For pouches with sewn-on MOLLE webbing strips (such as the T.Rex SIP pouch), the strip is woven directly through the Orion’s PALS panels. Because the Orion is a belt rather than a chest rig or plate carrier, longer pouch webbing strips don’t have to start flush with the top of the belt — skipping the topmost MOLLE segment lets the pouch ride centered on the belt instead of hanging low. If a user prefers MALICE clips on a pouch with sewn webbing, the sewn strip can be cut off and a MALICE clip threaded behind in its place.
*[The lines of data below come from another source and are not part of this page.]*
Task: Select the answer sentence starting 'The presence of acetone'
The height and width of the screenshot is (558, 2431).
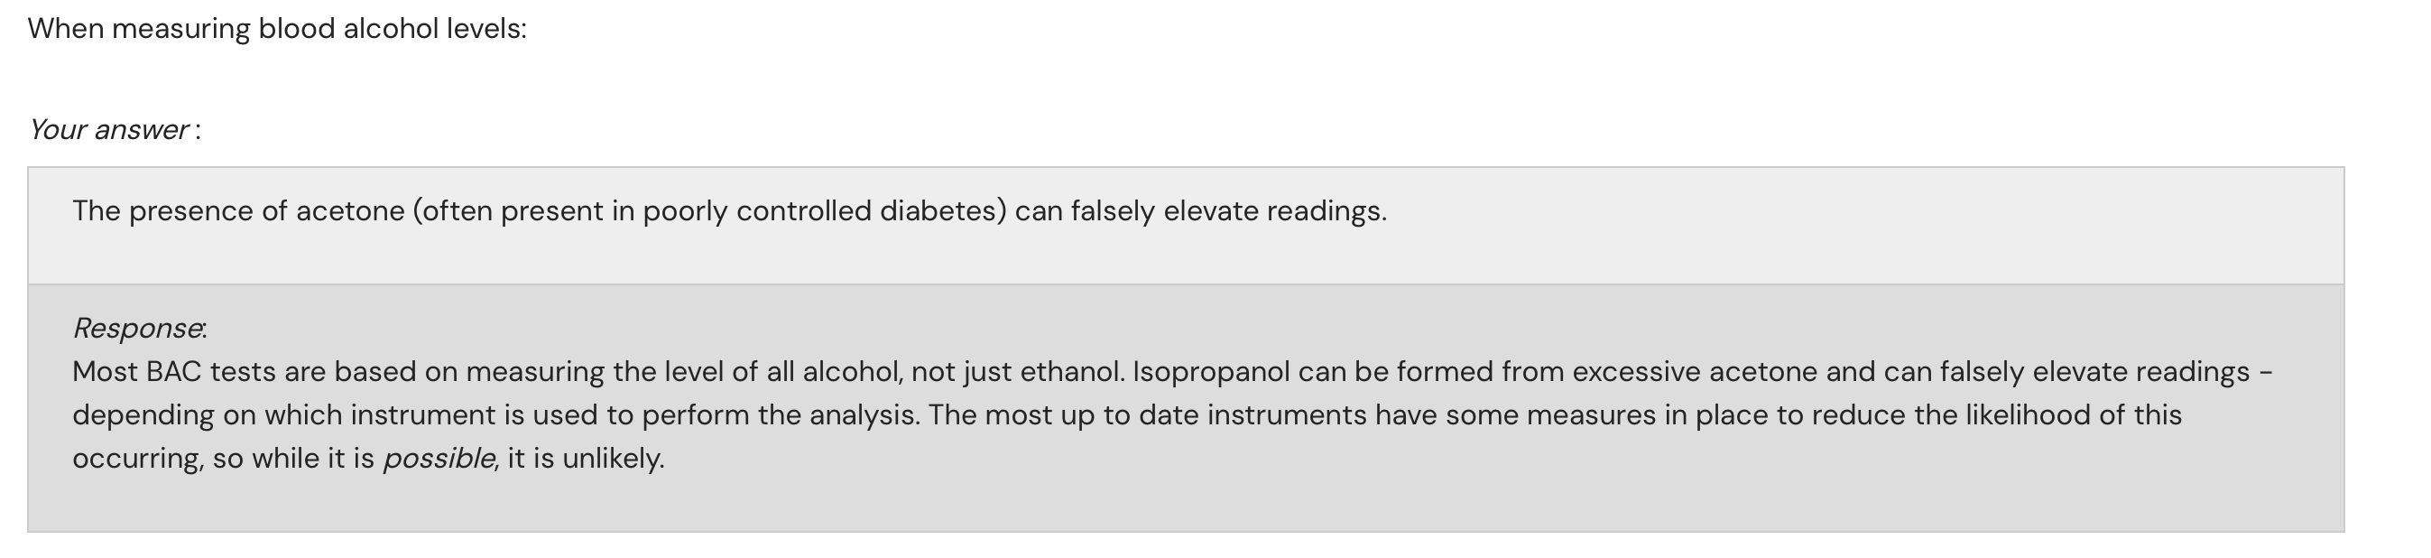Action: pyautogui.click(x=729, y=211)
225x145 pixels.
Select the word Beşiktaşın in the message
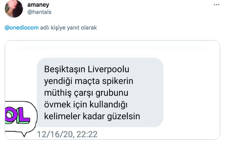(x=65, y=69)
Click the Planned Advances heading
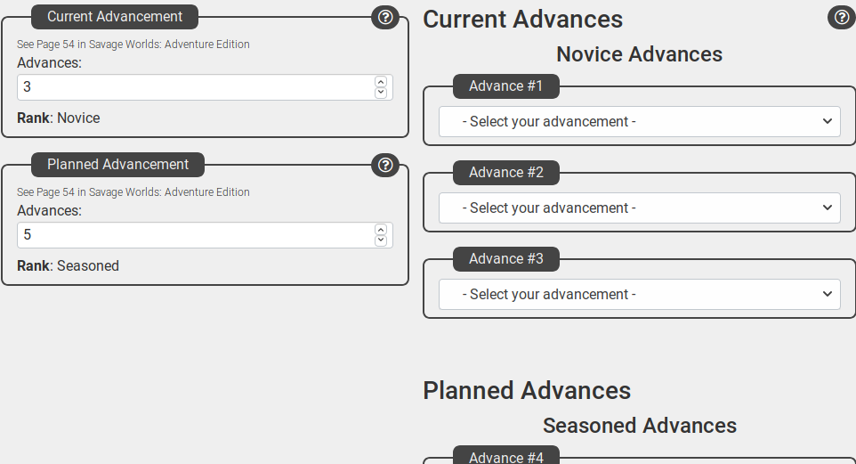 pyautogui.click(x=527, y=391)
The clash hooks on the front are useful for items that don’t need a pouch — gloves, electrical tape, ear pro. An ITW GrimLoc routed through the front PALS gives a higher attachment point if the clash hook itself sits too low.

Loadout Configurations

The Orion is intentionally agnostic about layout. Documented configurations include:

  • General-purpose war belt — two pistol pouches, one rifle magazine, a flat pouch for multi-tool or flashlight, a dump pouch, a horizontally mounted tourniquet, and a Safariland QLS-mounted pistol holster.
  • Sniper / DMR belt — magazine pouches at the sides, support gear in the small of the back.
  • Minimalist pistol belt — holster and a couple of magazine pouches only.

T.Rex’s stated philosophy on weight distribution is to keep heavier loads on the torso (plate carrier, chest rig) and treat the belt as the slicker secondary platform — moving with weight on the hips is measurably slower than moving with weight on the core, particularly through doorways and tight spaces. That said, the Orion’s stiffener and width are intended to make heavier belt loads more comfortable than thinner two-piece competition belts can manage during long training days.

Cold-Weather and Layering Use

Because the Orion is a single-piece sleeve with internal non-slip lining and tie-downs, it can be worn directly over a jacket or fleece without an inner pants belt — useful in cold weather where a two-piece system would otherwise leave gaps in clothing or require threading an inner belt through cold-weather garments. The trade-off is that without the tie-downs secured to a pants belt, motion of an outer garment can drag the war belt with it, so anchoring the outer to an underlying belt is still recommended whenever practical.

Warranty

T.Rex-branded products, including the Orion Outer and Orion Inner, are covered by a fully transferable Limited Lifetime Warranty against breakage from normal use.